In a recent meeting of the Business Roundtable, almost 200 CEOs, representing a cross-section of U.S. industry, including Apple, JPMorgan Chase, and Walmart, signed a document pledging to shift corporate governance away from shareholder value. This proclamation, although high level and low on specifics, is indicative of a social environment that is highly critical of late-stage capitalism.
In recent years, corporate voices have become more vocal in their commitment to conducting business differently. Blackrock CEO Larry Fink, for example, titled his 2018 Investor Letter "A Sense of Purpose," establishing an argument as to why business-as-usual would no longer be possible.
Both Fink's letter and the new direction out of the Business Roundtable matter because they are shifting the conversation as to what type of society is possible. Ironically, perhaps, those best positioned not only to prosper, but also to play a leading role in a purpose-dominant future are influencers.
The shareholder value obsession has been the dominant operating system since the Friedman school days out of the University of Chicago. In a rush to keep shareholders happy, corporations have been trapped in a cycle dominated by short-term thinking and decision-making. Marketers tasked with delivering ever-increasing sales targets and fighting for customer attention have been particularly stretched, with the average chief marketing officer lasting just about four years. This is a period too insufficient to create and steward a strategic vision.
The growth of influencer marketing seemed like a panacea to demands for more and more engagement. And, for a while, the budgets and clicks seem to affirm the allocation of those resources. However, as the efficacy of traditional influencer marketing is debated amidst a downturn, marketers are now seeking new options. As I noted in "Purpose, Power, and the New Influence," those influencers who stand for something meaningful and whose work is purpose-driven are the future.
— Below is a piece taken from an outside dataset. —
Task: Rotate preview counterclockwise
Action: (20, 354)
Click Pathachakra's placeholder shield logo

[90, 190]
The Three Horizons model provides a useful template for how purpose-driven influencer leadership can solidify and grow a new agenda.
The dominant force of shareholder value is on the decline. Business leaders have pushed back because they recognize that their businesses, and society as a whole, can't continue to function under this model.
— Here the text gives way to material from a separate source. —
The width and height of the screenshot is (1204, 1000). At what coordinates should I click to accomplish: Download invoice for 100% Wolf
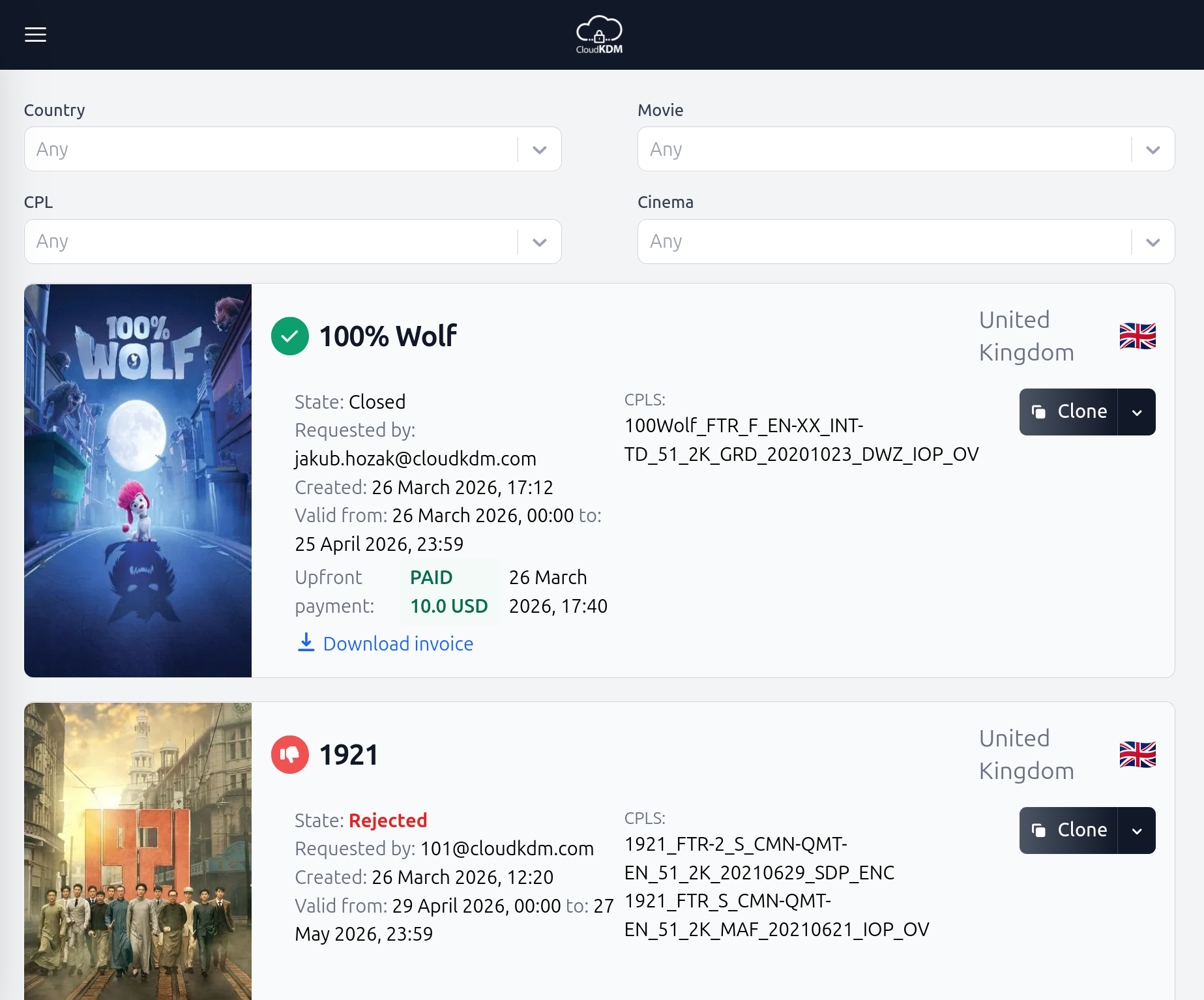click(398, 644)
The emerging change curve represents the willingness to change, mostly in the form of discussion within traditional circles — but it is still mostly lip service. There have been no transformational business models to accompany the rhetoric. The emerging change curve, when confronted with an uncertain environment, can slow a decline and maybe even create a temporary bump in growth. However, extended along a significant time horizon, inevitable decline sets in.
The third alternative, the weak signal curve, is where purpose-centered influencers can flourish in a leadership role. Unlike corporate leaders, influencers are grassroots-based and naturally embedded within communities through strong network relationships. These are the "engaged consumers" that brands seek to reach, capturing a share of their attention.
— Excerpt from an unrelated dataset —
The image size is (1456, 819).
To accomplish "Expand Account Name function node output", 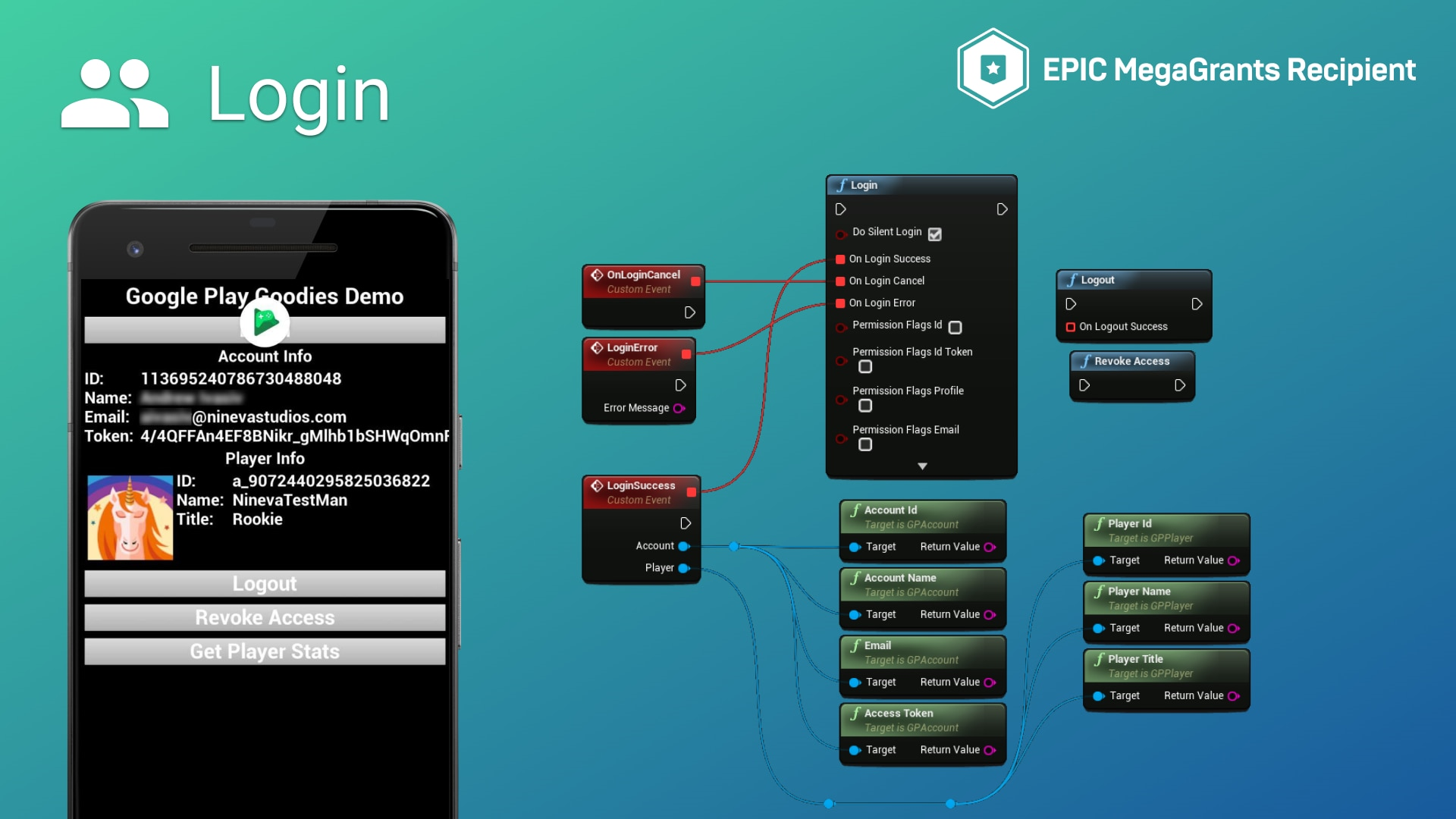I will [x=988, y=615].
Unlike the bombast of the emerging change curve, purpose-centered influencers can drive their community toward action. The well-intentioned rhetoric of the emerging change curve is like a wave; it comes in strong, makes an impact, and, eventually, recedes. Purpose-centered influence is like a ripple. It starts with one drop but cascades far beyond its origin point. The ripple effect of the weak signal curve has the potential to break through the zone of uncertainty and reverse the downward trend of the other curves.
There are three ways organizations can work with purpose-centered influencers to be positioned for transformational success. First, a shift away from shareholder value should translate to long-term strategic planning, taking precedence over short-term ideas and trend-chasing. Influencers should be integrated into a company's strategic organizational plans, not only within marketing, but also by actively leveraging their best practices. What are these influencers doing right that can be incorporated into your work? Make them allies, not just spokespeople.
Second, organizations must define their values, then work with influencers who personify them. Discard the scattershot approach, where easily gameable metrics drive the decision on which influencers brands decide to work with. It is not enough to debate between macro- and micro-influencers. It has to be a decision between values alignment or not.
Third, marketers must do one of the hardest things anyone can do: Give up the idea of control. In a paradigm where brands had all the power, it was easy to control influencers. As the momentum in the brand/influencer relationship shifts, brands must relinquish some control to their new allies. Trust will be a critical part of the relationship and will help maintain an environment of collaborative freedom.
Of course, the temptation will persist to revert to status quo influencers and fraudsters. It will be a challenge to resist the easy way but continuing down that road is fraught with peril.
The fact that those least likely to call for change are changing their tune is a clear signal that there is an opportunity to chart a course for a more viable future. Influencers can shake off their malaise and lead from the front.